O magnésio é o nutriente do momento para quem deseja melhorar a saúde sem depender exclusivamente de suplementos encapsulados. Muitas pessoas focam apenas no cálcio para fortalecer o esqueleto, mas a ciência comprova que este mineral é igualmente vital.
Segundo uma meta-análise de 2022 publicada na revista Bone, adultos com mais de 60 anos que consomem altos níveis de magnésio apresentam maior densidade mineral óssea. Isso reduz drasticamente o risco de osteoporose e fraturas graves no quadril.
Além da sustentação do corpo, o nutriente atua em mais de 300 reações bioquímicas. Ele ajuda na contração muscular, no sistema imunológico e no controle do açúcar no sangue, sendo um aliado contra o diabetes tipo 2.
O impacto direto no sono e na saúde mental
O uso do magnésio antes de dormir virou febre nas redes sociais, e existe embasamento para isso. Estudos indicam que o mineral auxilia na regulação do batimento cardíaco e no relaxamento do sistema nervoso.
Uma revisão de 2023 da revista Frontiers in Psychiatry revelou que adultos com depressão sentiram melhora nos sintomas após o ajuste dos níveis de magnésio. O mineral também combate a ansiedade e dores de cabeça frequentes.
Como o corpo humano não produz esse mineral sozinho, a ingestão via dieta é obrigatória. A recomendação diária da FDA é de aproximadamente 420 mg para adultos, mas muitos brasileiros ainda não atingem essa meta.
Melhores alimentos para turbinar sua reserva de magnésio
As sementes de abóbora lideram o ranking de eficiência nutricional. Apenas uma xícara dessas sementes secas pode oferecer quase o dobro da necessidade diária recomendada, sendo um lanche prático e potente.
Vegetais de folhas escuras, como o espinafre e a couve, são fontes acessíveis e poderosas. O espinafre cozido concentra ainda mais o nutriente, facilitando a absorção de quase metade da dose diária em uma porção.
As leguminosas também brilham nessa lista de utilidade pública. O feijão preto, o grão-de-bico e a soja são excelentes opções para quem busca manter o coração saudável e os níveis de energia estáveis.
Sementes e oleaginosas no topo da nutrição
A semente de chia é considerada um superalimento por carregar não apenas magnésio, mas também ômega-3 e fibras. Ela ajuda no funcionamento do intestino e na recuperação muscular após exercícios físicos intensos.
As castanhas de caju e as amêndoas são opções rápidas para o dia a dia. Especialistas da National Library of Medicine apontam que essas oleaginosas protegem contra doenças cardiovasculares e declínio cognitivo.

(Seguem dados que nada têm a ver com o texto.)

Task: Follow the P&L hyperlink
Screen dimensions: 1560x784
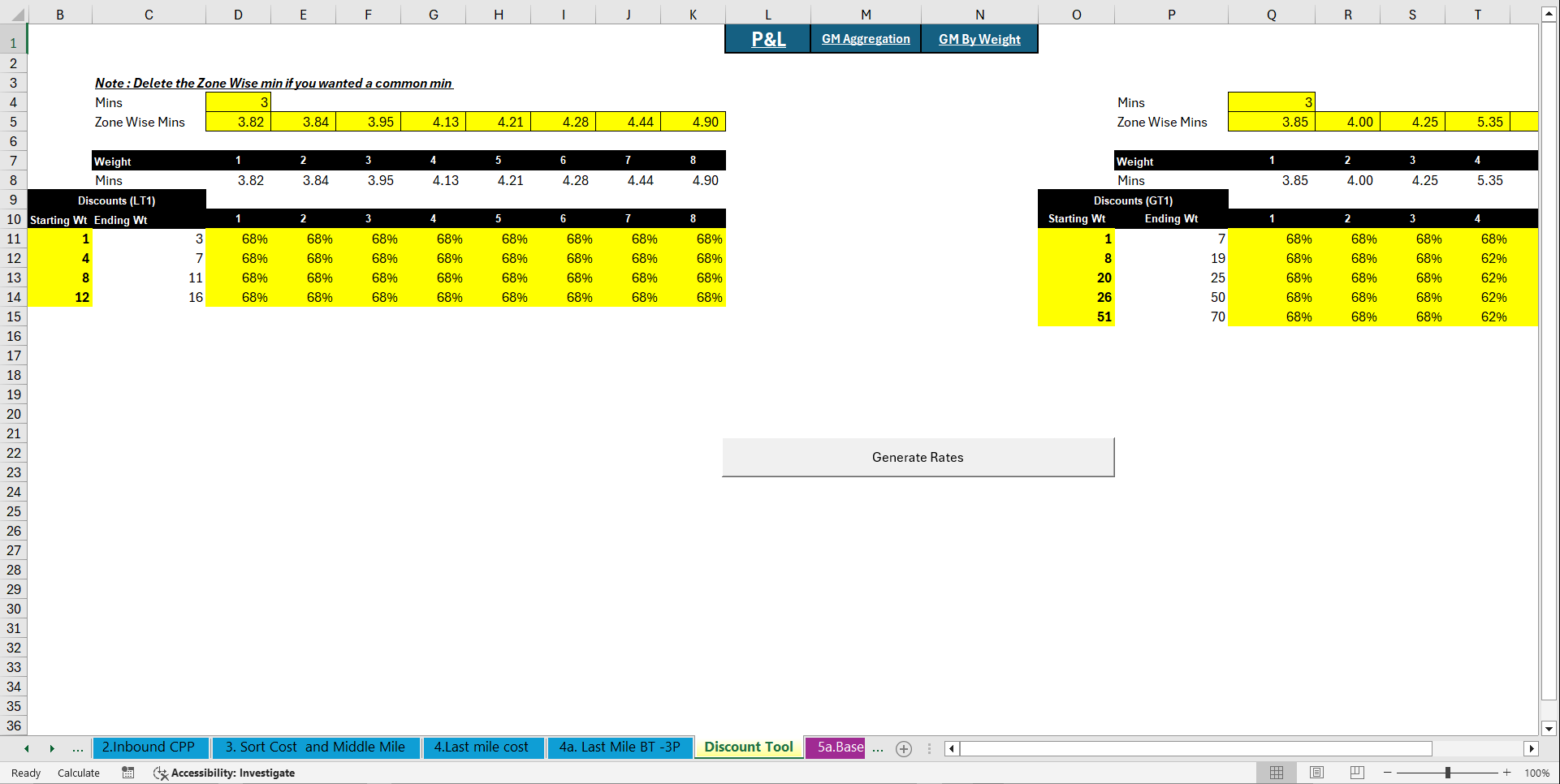Action: 766,37
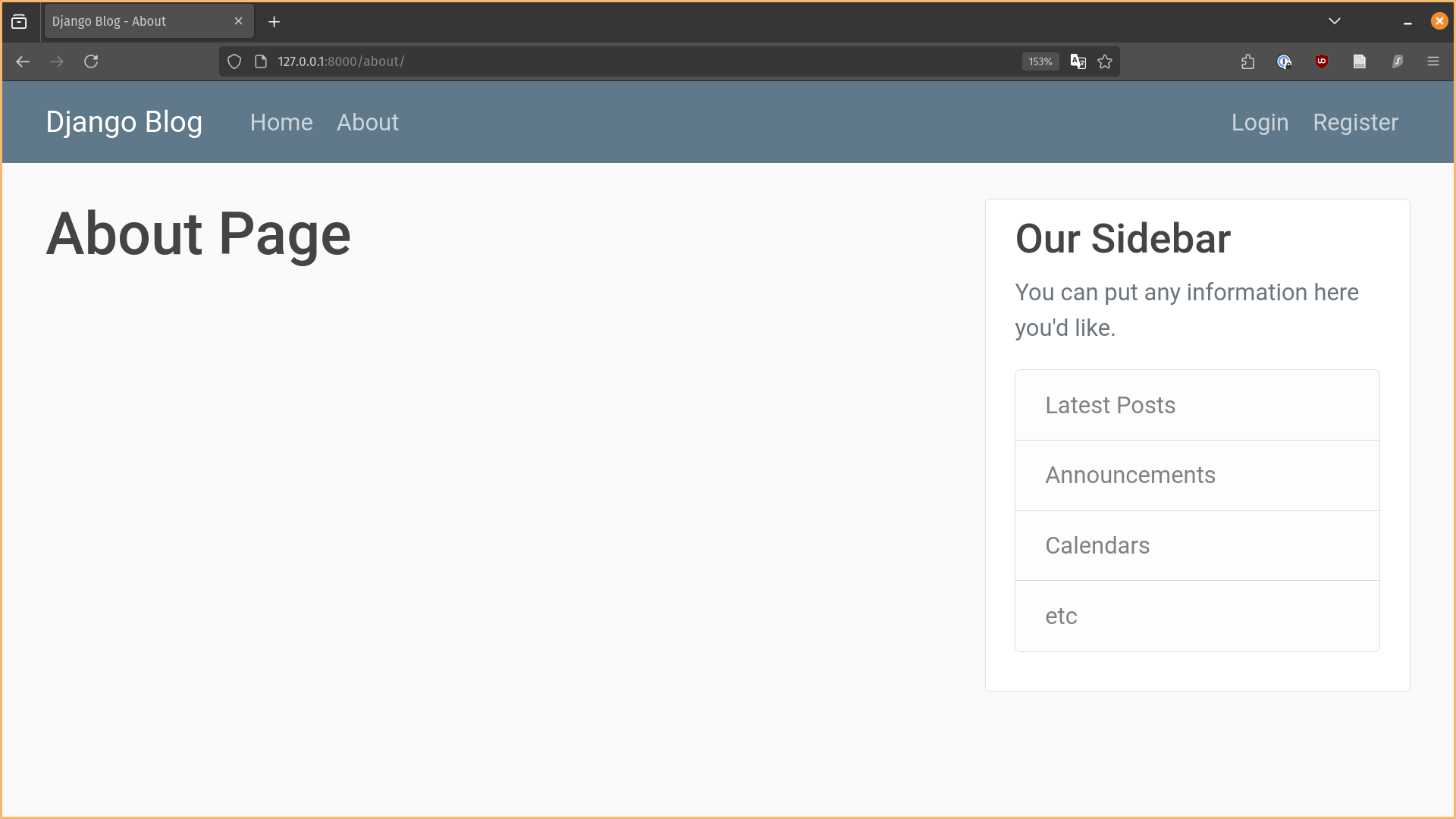This screenshot has height=819, width=1456.
Task: Click the translate page icon
Action: (1078, 61)
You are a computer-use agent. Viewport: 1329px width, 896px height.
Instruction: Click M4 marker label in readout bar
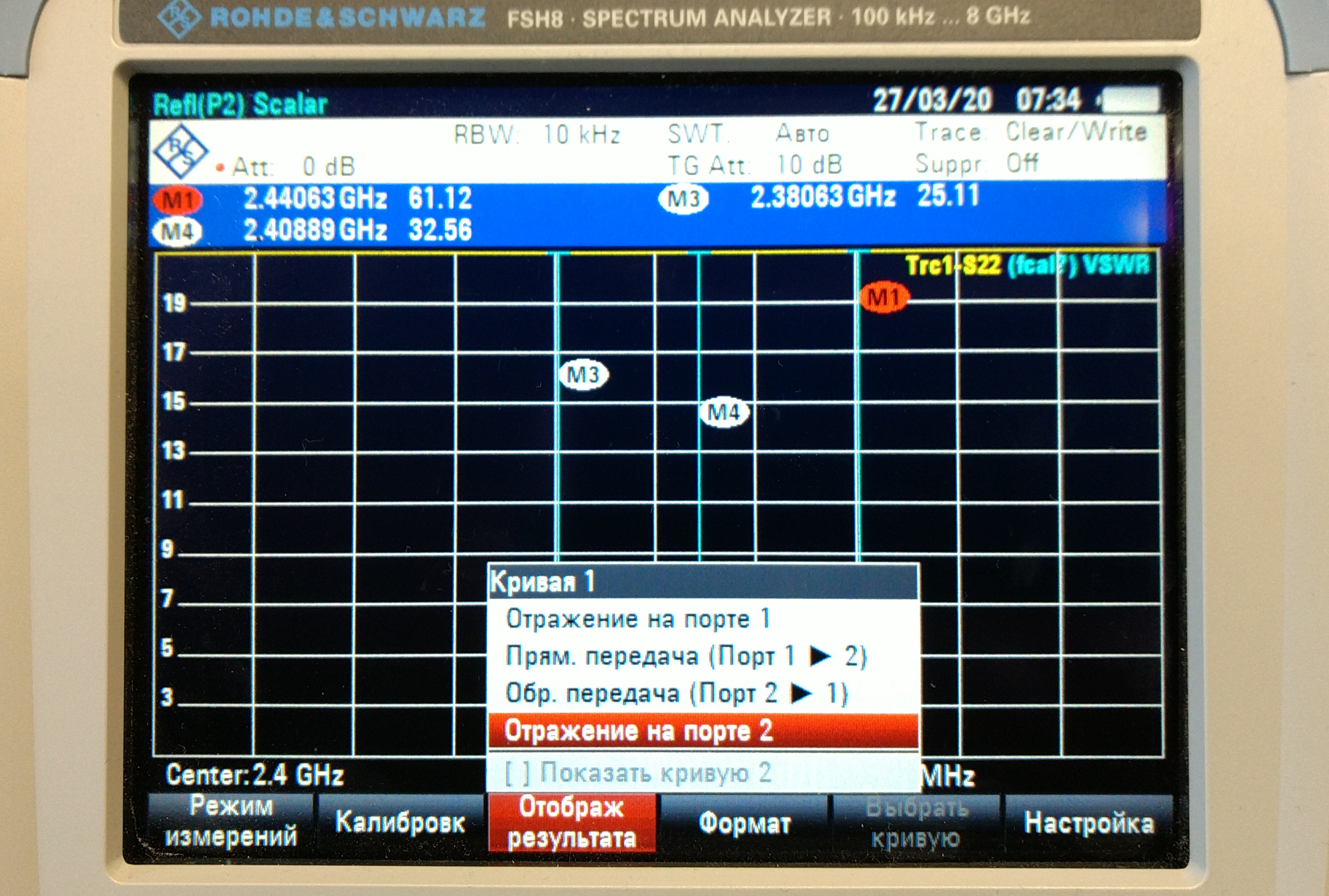(178, 232)
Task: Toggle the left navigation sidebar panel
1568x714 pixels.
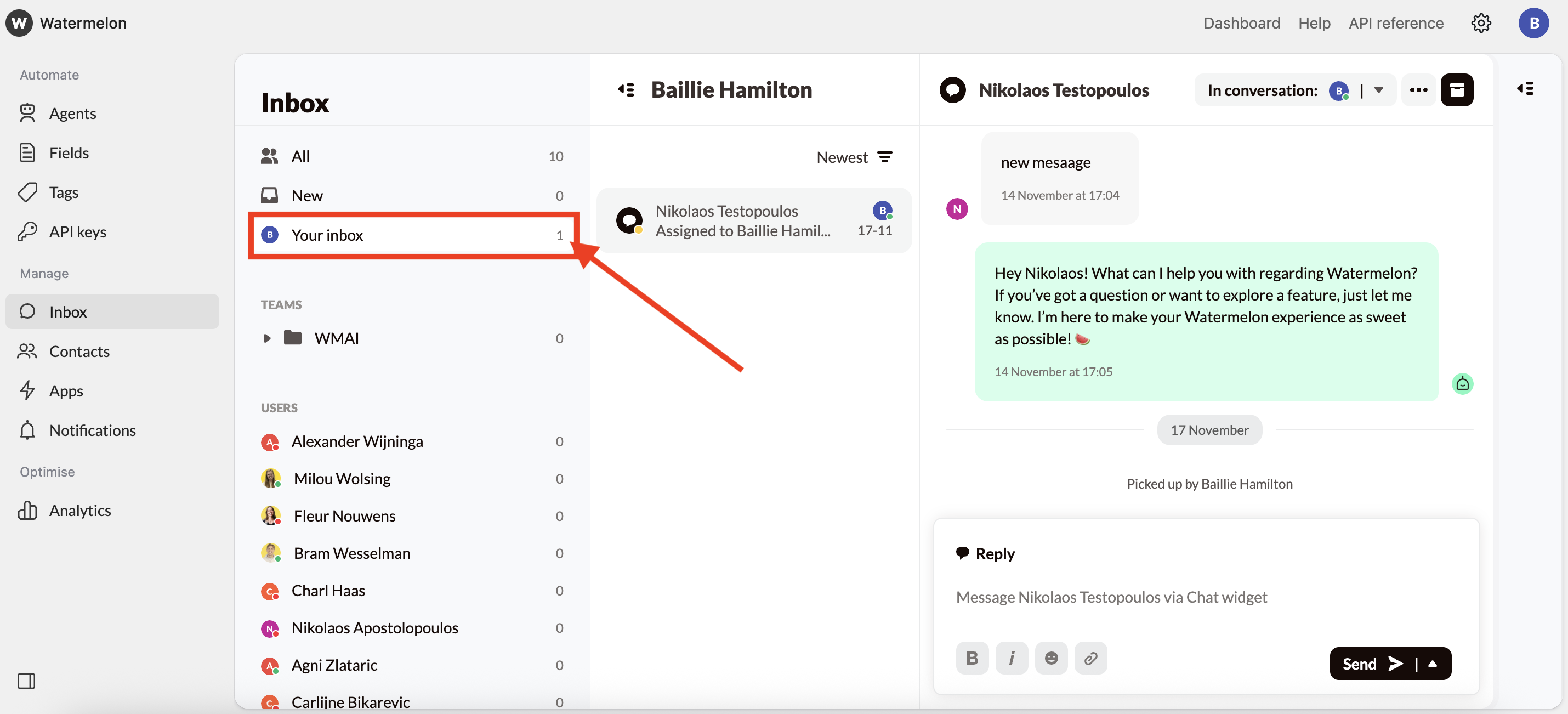Action: tap(26, 681)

Até mesmo as frutas e tubérculos entram no cardápio. A banana e o abacate são fontes conhecidas, enquanto a batata inglesa, quando consumida com casca, oferece uma dose surpreendente do mineral para o organismo.
Cuidados importantes e grupos de risco
Embora o excesso de magnésio via alimentação raramente cause problemas, a deficiência crônica é perigosa. Ela está ligada a casos de demência, hipertensão e arritmias cardíacas graves em longo prazo.
Grupos como idosos, pessoas com diabetes tipo 2 ou distúrbios gastrointestinais, como a Doença de Crohn, devem ter atenção redobrada. Nesses casos, a absorção do mineral pelo trato digestivo costuma ser muito menor.
Antes de iniciar qualquer suplementação isolada, é fundamental consultar um médico ou nutricionista. O profissional poderá avaliar se a sua dieta já supre as necessidades ou se há necessidade de intervenção clínica.